NAFİLE, SÜNNET, MENDUP, MÜSTEHAP ARASINDAKİ FARK NEDİR?
#1
Sünneti müekkede ve nafile arasındaki fark nedir? Her ikisi de kişinin isteğine binaen yapmış olduğu ibadetler olmasına rağmen ikisinin arasında bir fark var mıdır?

İbadetler iki çeşittir:

Birincisi: kesinlikle yapılması gerekenler. Bunlar farz ve vacip diye isimlendirilirler.

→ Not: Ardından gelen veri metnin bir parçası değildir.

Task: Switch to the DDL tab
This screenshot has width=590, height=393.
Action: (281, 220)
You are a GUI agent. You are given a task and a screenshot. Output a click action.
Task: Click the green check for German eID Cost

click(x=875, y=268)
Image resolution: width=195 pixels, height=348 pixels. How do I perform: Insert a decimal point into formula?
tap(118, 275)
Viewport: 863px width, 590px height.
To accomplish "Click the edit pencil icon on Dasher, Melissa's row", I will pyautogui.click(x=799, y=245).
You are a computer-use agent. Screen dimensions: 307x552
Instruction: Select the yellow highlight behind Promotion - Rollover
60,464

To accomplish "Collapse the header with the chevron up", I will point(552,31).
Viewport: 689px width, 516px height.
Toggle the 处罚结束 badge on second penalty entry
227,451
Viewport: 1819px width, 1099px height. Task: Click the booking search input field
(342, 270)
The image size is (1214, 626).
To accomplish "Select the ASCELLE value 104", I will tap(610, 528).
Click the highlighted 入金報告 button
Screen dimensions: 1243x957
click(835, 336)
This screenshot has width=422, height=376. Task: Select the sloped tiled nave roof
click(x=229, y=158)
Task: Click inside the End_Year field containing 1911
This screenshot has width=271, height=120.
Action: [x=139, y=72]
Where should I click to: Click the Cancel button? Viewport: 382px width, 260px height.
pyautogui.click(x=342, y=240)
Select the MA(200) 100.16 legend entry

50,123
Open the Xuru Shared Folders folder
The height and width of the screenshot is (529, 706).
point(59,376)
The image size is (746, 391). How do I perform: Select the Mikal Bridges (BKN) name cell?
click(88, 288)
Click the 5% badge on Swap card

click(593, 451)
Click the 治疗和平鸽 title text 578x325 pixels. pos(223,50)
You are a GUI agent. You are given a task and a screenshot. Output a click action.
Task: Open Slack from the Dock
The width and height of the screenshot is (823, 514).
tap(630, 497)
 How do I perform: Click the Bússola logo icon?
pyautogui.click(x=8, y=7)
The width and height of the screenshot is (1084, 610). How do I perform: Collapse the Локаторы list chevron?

İkincisi: bunun dışında kalan ibadetler. Bunlarda; nafile, tetavvu’, mendub, müstehap, sünneti müekkede ve ğayri müekkede diye isimlendirilirler.

Bu terimler konusunda âlimler ihtilaf etmişlerdir: bu konuda üç farklı görüş vardır:

1- Bu terimlerin hepsinin anlamı aynıdır. Bu görüş meşhur olduğu üzere imam Şafiye aittir. Böyle demekle birlikte hepsi sünnetlerin bazılarının diğerlerinden daha kesin ve daha te’kidli olduğu konusunda görüş birliği içerisindedirler.

2-Nafile daha umumidir her şeyi kapsar. Nafilenin içine sünnet ve müstehab da girer. Bu görüş Hanefilerin görüşüdür.

3-Nafile peygamber efendimizin (s.a.v) yapmış olduğu ancak devam etmediği şeylerdir. Yani bazen yaptığı ve bazen terk ettiği şeylerdir.

Sünnet ise: peygamber efendimizin (s.a.v) bir topluluk içerisinde yaptığı, devam ettiği ancak vacip olduğuna delalet eden herhangi bir delilin olmadığı şeylerdir. Bu görüş Maliki mezhebinin görüşüdür. Bu görüşe yakın bir başka görüş de Hanbelilerin görüşüdür.

Hanbeliler: Mendubun üç mertebe olduğunu söylemişlerdir. En yüksek mertebesi: Sünnet sonra fazilet ve sonra da nafiledir demişlerdir.

Fakihlerin bu konudaki görüşleri şöyledir:

1-İbrahim El-Halebi El hnefi şöyle demektedir:

Nafile lügat olarak: Fazlalıktır. Nafile kelimesini çoğulu nevafildir. Şer-i olarak ise: farz ve vacip olmayan ibadetlerdir ki sünnet, müstehab, belli bir vakitle sınırlı olmayan tetavvulardır. (Ğunyeti El-Mütemelli Fi Şerh Meniyyetu-l Musalli S. 383.)

2-Maliki olan Dusuki şöyle demiştir: Nafile lügat olarak fazlalıktır. Terim olarak: Peygamber efendimizin yaptığı ancak her zaman devam etmediği ibadetlerdir. Yani bazen yaptığı ve bazen de terk ettiği şeylerdir. Peygamber efendimizin (s.a.v) bir şeyi tamamen hemen terk etmezdi çünkü kendisinin hususiyetlerinden biriside yapmış olduğu hayırlı ve güzel bir ameli kesip atıp tamamen terk etmemesi idi.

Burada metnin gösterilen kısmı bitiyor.